Man muss sich fragen, wie man so viel Wirbel um einen Film machen kann, der das Prädikat »Film« eigentlich gar nicht verdient. Wie viele schlechte und unerträgliche Filmsequenzen finden sich überhaupt auf Youtube? Will man nun all diese auf »Mohammed-verschmälernde Inhalte« prüfen?

Toleranz und Akzeptanz

Es ist an der Zeit, auf solche filmisch-ästhetischen Fehltritte mit mehr Entspannung zu reagieren, so wie es der allergrößte Teil der muslimischen Welt auch tut. Alles andere bedeutet, sich einerseits von den radikalen Islamisten und andererseits von den populistischen Rechten instrumentalisieren zu lassen. Rufe nach Verbot und Zensur stärken nur noch weiter beide Seiten. Gewalt ist kein Mittel, die Religionsfreiheit zu verteidigen, und Verbote sind genauso wenig. Toleranz und Akzeptanz hingegen schon.
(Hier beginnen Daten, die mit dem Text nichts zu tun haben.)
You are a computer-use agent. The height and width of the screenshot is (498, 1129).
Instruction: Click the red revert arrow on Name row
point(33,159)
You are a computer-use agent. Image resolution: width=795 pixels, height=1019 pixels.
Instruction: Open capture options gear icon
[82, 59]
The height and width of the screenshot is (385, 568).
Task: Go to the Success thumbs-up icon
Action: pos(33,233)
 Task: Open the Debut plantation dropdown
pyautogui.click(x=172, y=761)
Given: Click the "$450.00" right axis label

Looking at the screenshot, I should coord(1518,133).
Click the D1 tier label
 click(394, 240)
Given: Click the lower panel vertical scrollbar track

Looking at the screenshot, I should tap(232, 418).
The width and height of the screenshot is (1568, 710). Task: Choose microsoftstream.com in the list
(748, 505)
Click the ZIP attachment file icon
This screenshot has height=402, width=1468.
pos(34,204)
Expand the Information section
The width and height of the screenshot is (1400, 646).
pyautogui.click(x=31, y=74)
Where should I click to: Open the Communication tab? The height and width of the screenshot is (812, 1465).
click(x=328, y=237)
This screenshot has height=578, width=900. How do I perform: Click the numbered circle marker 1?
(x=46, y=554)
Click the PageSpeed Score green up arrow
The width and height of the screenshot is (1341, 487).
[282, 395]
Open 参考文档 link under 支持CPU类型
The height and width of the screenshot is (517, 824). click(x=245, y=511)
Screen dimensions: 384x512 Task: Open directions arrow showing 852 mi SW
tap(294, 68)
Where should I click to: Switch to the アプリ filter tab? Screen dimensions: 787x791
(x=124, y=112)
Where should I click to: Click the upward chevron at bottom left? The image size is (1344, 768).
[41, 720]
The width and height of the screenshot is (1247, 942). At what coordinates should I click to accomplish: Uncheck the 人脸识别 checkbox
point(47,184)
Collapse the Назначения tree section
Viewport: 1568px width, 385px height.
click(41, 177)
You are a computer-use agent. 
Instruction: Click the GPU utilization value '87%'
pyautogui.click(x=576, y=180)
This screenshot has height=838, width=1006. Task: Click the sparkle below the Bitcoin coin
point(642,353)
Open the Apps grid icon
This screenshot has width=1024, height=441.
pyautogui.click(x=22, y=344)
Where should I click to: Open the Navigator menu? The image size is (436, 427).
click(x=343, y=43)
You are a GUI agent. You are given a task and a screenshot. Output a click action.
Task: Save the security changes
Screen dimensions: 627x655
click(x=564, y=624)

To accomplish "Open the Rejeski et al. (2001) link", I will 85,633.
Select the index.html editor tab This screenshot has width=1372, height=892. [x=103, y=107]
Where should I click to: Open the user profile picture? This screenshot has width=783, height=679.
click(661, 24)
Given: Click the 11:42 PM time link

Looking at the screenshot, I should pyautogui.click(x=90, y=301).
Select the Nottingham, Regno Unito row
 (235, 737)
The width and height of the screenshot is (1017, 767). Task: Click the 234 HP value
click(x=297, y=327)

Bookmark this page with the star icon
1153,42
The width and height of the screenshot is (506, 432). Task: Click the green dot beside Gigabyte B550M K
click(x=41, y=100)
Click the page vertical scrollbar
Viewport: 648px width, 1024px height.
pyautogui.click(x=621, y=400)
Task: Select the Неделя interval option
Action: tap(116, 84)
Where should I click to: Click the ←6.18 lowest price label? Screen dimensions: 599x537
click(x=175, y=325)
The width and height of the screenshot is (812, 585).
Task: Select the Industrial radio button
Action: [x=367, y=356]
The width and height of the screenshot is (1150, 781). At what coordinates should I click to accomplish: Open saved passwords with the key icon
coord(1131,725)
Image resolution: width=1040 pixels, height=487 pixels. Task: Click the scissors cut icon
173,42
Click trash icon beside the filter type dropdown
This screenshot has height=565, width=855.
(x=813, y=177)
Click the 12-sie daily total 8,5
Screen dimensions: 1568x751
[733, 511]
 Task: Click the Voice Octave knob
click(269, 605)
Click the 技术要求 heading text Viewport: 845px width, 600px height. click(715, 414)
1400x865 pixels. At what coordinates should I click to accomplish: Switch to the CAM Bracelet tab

An dieser Stelle muss man auch fragen, wie viele Filme bereits Jesus oder den Messias verspotteten oder verhöhnten? Und welche Reaktionen gab es auf sie? Stellen wir uns vor, jemand würde Monthy Pythons »Leben des Brian« zum Anlass nehmen, sich vor der St. Pauls Kathedrale selbst zu verbrennen. Weiterhin muss man sich fragen, ob denn irgendeiner der Demonstranten und Attentäter, die Trailer oder Filmausschnitte auf Youtube überhaupt gesehen hat. In vielen islamisch geprägten Ländern sind diese gar nicht mehr aufrufbar.

Statt also nach Verboten zu rufen, sollten wir viel eher darüber nachdenken, wie wir die Demokratisierung in den Ländern vorantreiben, in denen vor nicht allzu langer Zeit von einem arabischen Frühling die Rede war, und wie man der radikalen Islamisierung entgegentreten kann. Wir dürfen uns nicht dem Willen einer verschwindend kleinen Minderheit beugen, die es schafft, in die Öffentlichkeit zu gelangen. Damit machen wir radikalen Islamisten den Weg frei.

Evrim Sommer ist Mitglied des Berliner Abgeordnetenhauses sowie Frauen- und entwicklungspolitische Sprecherin der Linksfraktion. In der WochenND-Ausgabe des »neuen deutschland« vom 22./23. September diskutieren Aiman Mazyek, der Vorsitzende des Zentralrats der Muslime, und Johann-Albrecht Haupt von der Humanistischen Union über die Reaktionen auf den und die Konsequenzen aus dem so genannten »Mohammed-Video».